The pictures do not go in the copy. Reproduce the rest of the entries exactly.

==== WORKING DATA

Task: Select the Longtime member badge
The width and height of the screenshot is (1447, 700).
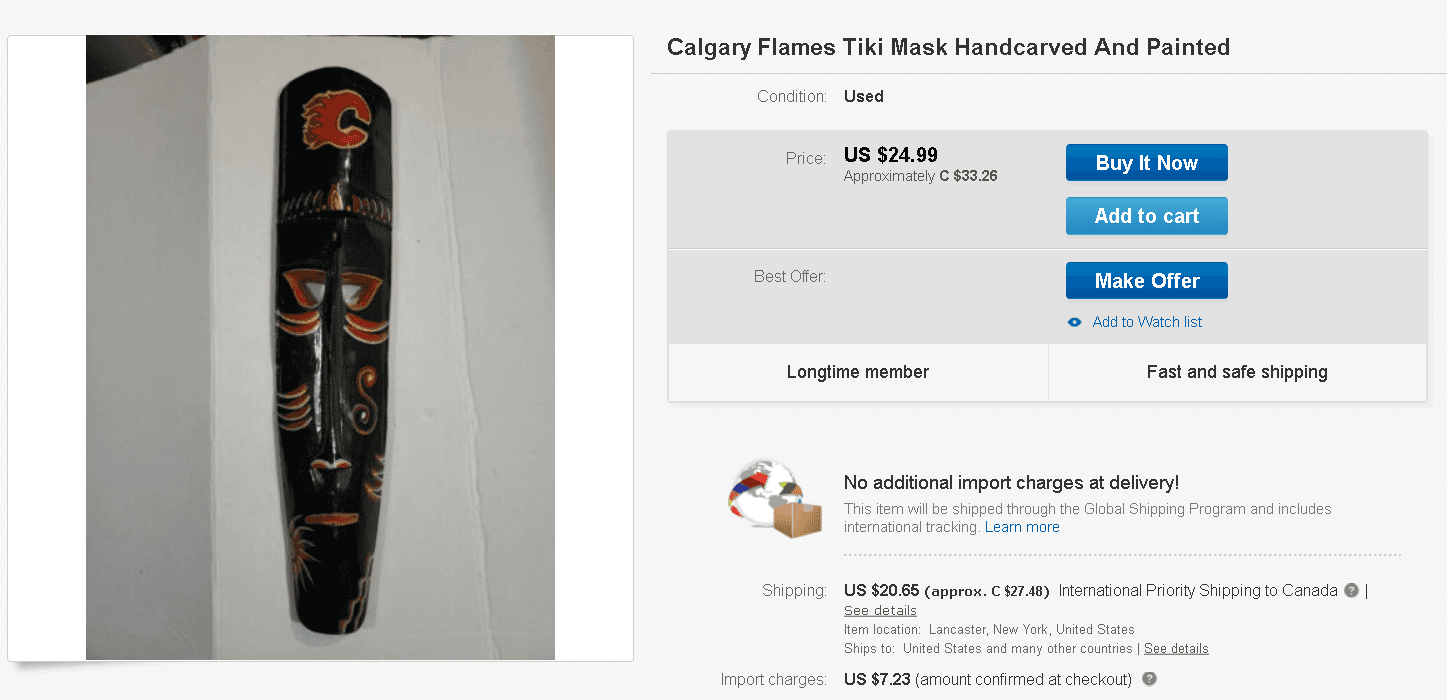Action: tap(857, 372)
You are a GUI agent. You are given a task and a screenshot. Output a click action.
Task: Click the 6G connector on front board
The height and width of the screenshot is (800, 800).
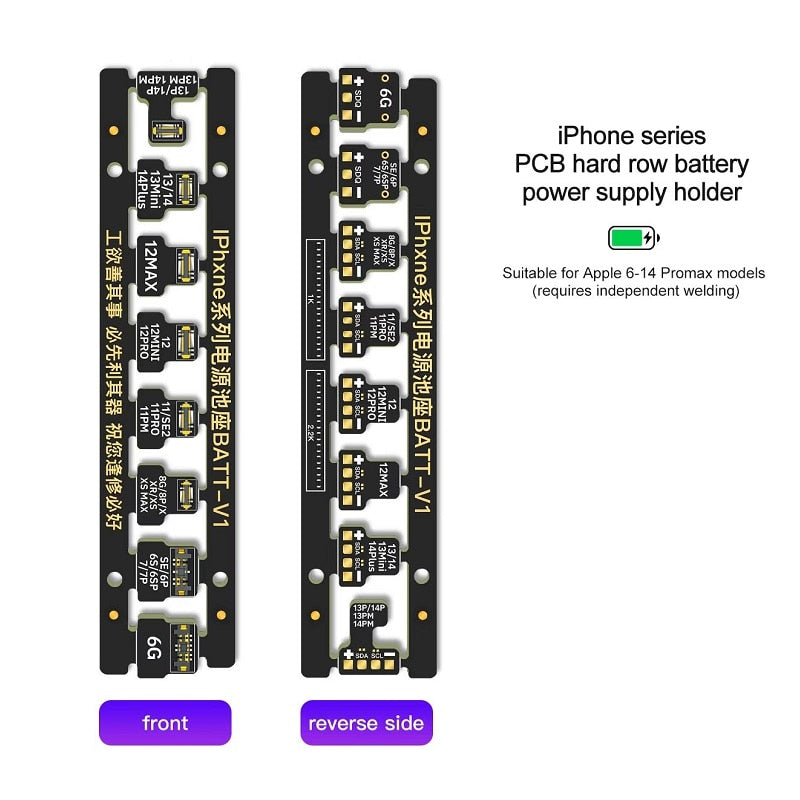167,648
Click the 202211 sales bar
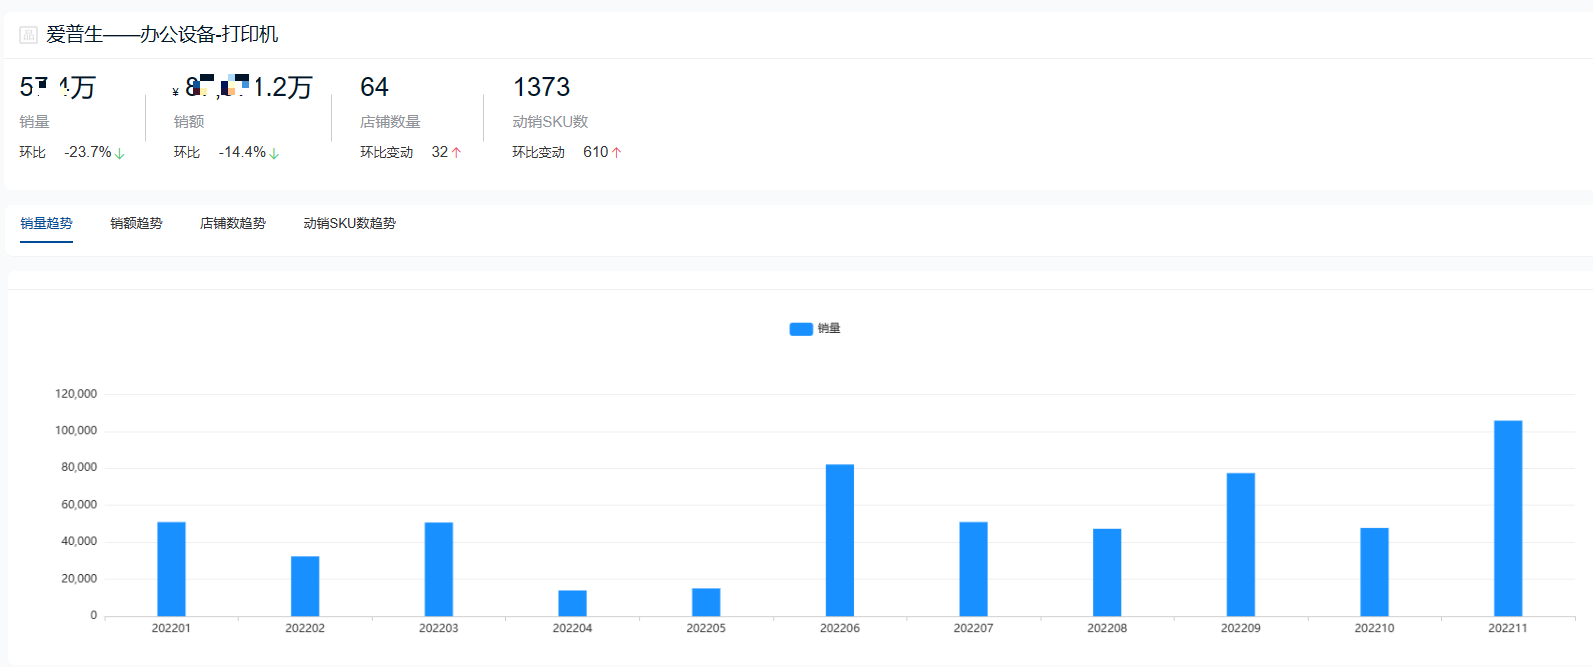This screenshot has height=667, width=1593. point(1507,518)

========

▸ EXERCISE RESPONSE
Task: Select the Longtime member badge
The width and height of the screenshot is (1447, 700).
Action: tap(857, 372)
You are a GUI agent. You are given a task and a screenshot. Output a click action.
Task: Click the 6G connector on front board
The height and width of the screenshot is (800, 800).
167,648
Click the 202211 sales bar
This screenshot has height=667, width=1593. point(1507,518)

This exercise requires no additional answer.